▶ Selected extract
┄┄┄┄┄┄┄┄┄┄┄┄┄┄┄┄┄┄┄┄

The IAAF states that the female category was created because women—including women with intersex variations—lack a fair opportunity to succeed in male competition. As affirmed by CAS, there is no science to show a male-equivalent performance advantage; women excluded from female competition by the new regulations are not on par with similarly ranked, elite men’s times (CAS 2015). By competing with men, these women are denied precisely what the IAAF aims to guarantee for all women with this regulation: incentivization of commitment, sacrifice, and hard work and inspiration of excellence for new generations.

Moreover, a woman who competes in the male category or an intersex category, simply by doing so also discloses that she has an intersex variation violating her privacy and calling her identity into question.

Compete at National Level, Outside Restricted Events, or Quit Sport

The remaining options presented to athletes are to compete in events outside the restricted events and/or at the national level. The IAAF, however, has indicated that the scope of restricted events is subject to change or expansion, which will limit and perhaps even foreclose this option. Competing at the national level limits an athlete’s potential to excel in sport including her ability to earn a livelihood.

A woman can also quit sport if she doesn’t want to make any of the above “choices.” These options may lead to other more pernicious harms: underachievement or underperformance in order not to trigger investigation. Sport has long been an avenue to success based on personal merit. All options can result in reduction or loss of livelihood for women, particularly from resource-poor regions, who may have fewer options. Moreover, suspicion regarding an intersex variation may also be raised if a woman henceforth changes events, stops competing internationally, or quits sport.

Challenge the Regulation

An athlete’s only protest option is to challenge these regulations or a decision made pursuant to them. Mounting a case is a significant undertaking, with tremendous personal, financial, emotional, and psychological costs. Challenging these regulations necessitates disclosure that an athlete has an intersex variation. Owing to widespread misunderstandings about sex biology and variations in sex characteristics this will necessarily mete out both suspicion and judgement on the sex and gender identity of the athletes. In doing so, it reproduces the same harms as prior regulations. As previously, women are likely to suffer from “having their underlying biology indiscriminately scrutinized in the world media” (Genel, Simpson, and de la Chapelle 2016, E2).

Athletes must bear half the cost of an ombudsperson as well as the cost of a legal challenge (IAAF 2018a, secs. 3.16, 3.17). She may also be barred from competing while the case is active, forced to watch her prime competitive years pass her by as the case drags on. Any challenge may mark the end of an athlete’s career.

Conclusion

The new IAAF regulations not only fail to uphold dignity, privacy, and fairness for all women athletes, they violate these principles and more generally hamper athlete participation. These harms are not incidental to the regulations; they are inherent to them. Contrary to claims made in the regulations regarding confidentiality and non-disclosure to third parties, all choices available to athletes other than lowering testosterone have the strong potential to reveal the athletes as having an intersex variation thus violating privacy at the broadest level under the regulations. Moreover, recent and historical media debates about women’s biological characteristics exemplify the exclusion, public misconceptions, and stigmatization that continue to make disclosure harmful and even dangerous. Indeed, some of the options here raise the bar for challenges so high as to discourage them. The regulations will, as they always have been, be enforced through humiliation, stigmatization, and fear. The alternatives available to athletes are presented under the guise of choice, but each option carries its own high price. The choice is to subjugate oneself to power: alter your body, accept being labelled, or leave. It is an impossible set of choices.

┄┄┄┄┄┄┄┄┄┄┄┄┄┄┄┄┄┄┄┄

▶ Supplied data
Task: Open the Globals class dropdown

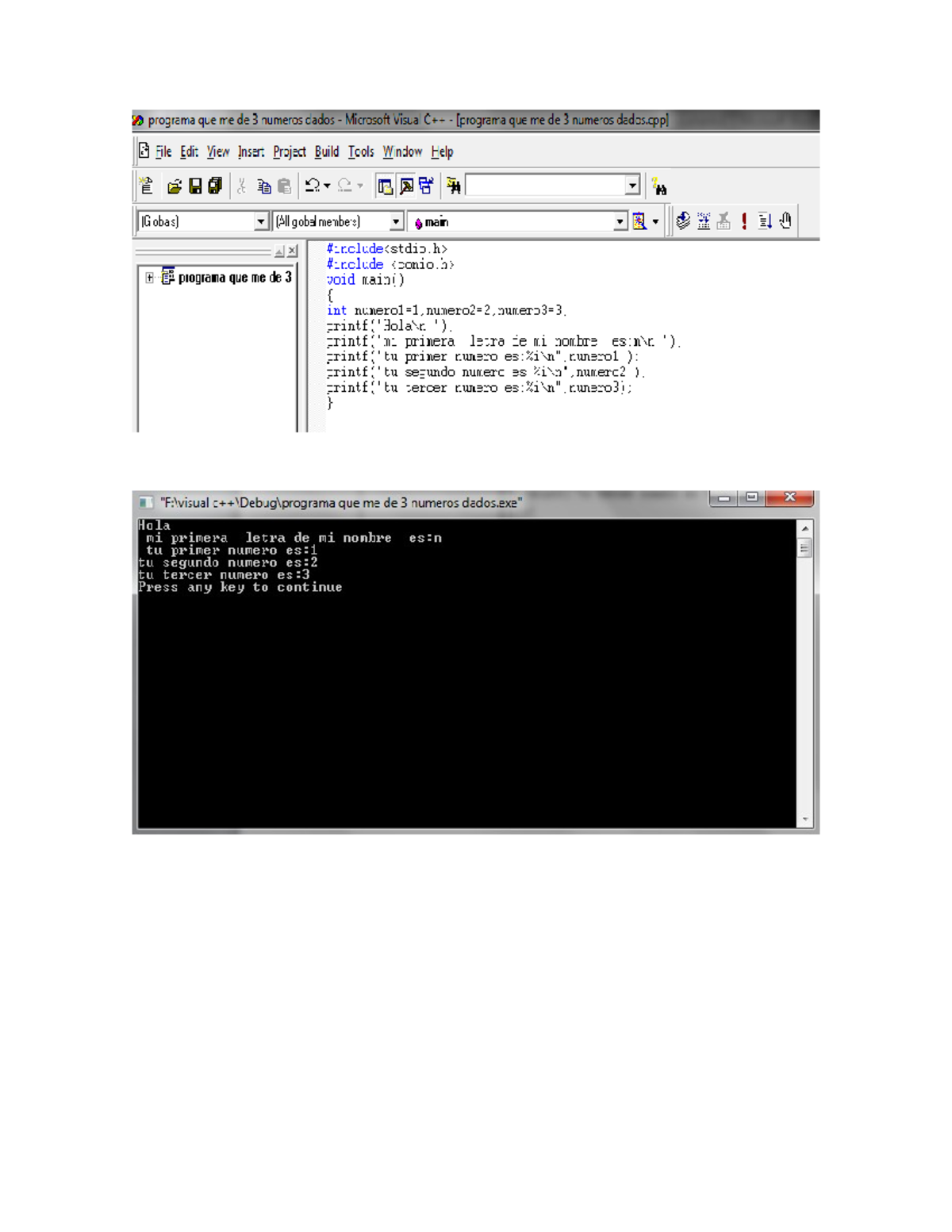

┄┄┄┄┄┄┄┄┄┄┄┄┄┄┄┄┄┄┄┄

▶ Task list
1/ In the passage on the IAAF regulations, rewrite the stretch from "The IAAF states" through "identity into question.", substituting "dedication" for "sacrifice".
2/ According to the passage on the IAAF regulations, what costs must athletes bear to challenge the regulations?
Work from the passage on the IAAF regulations alone.

▶ Expected outputs
1/
The IAAF states that the female category was created because women—including women with intersex variations—lack a fair opportunity to succeed in male competition. As affirmed by CAS, there is no science to show a male-equivalent performance advantage; women excluded from female competition by the new regulations are not on par with similarly ranked, elite men’s times (CAS 2015). By competing with men, these women are denied precisely what the IAAF aims to guarantee for all women with this regulation: incentivization of commitment, dedication, and hard work and inspiration of excellence for new generations.

Moreover, a woman who competes in the male category or an intersex category, simply by doing so also discloses that she has an intersex variation violating her privacy and calling her identity into question.

2/ Athletes must bear half the cost of an ombudsperson as well as the cost of a legal challenge.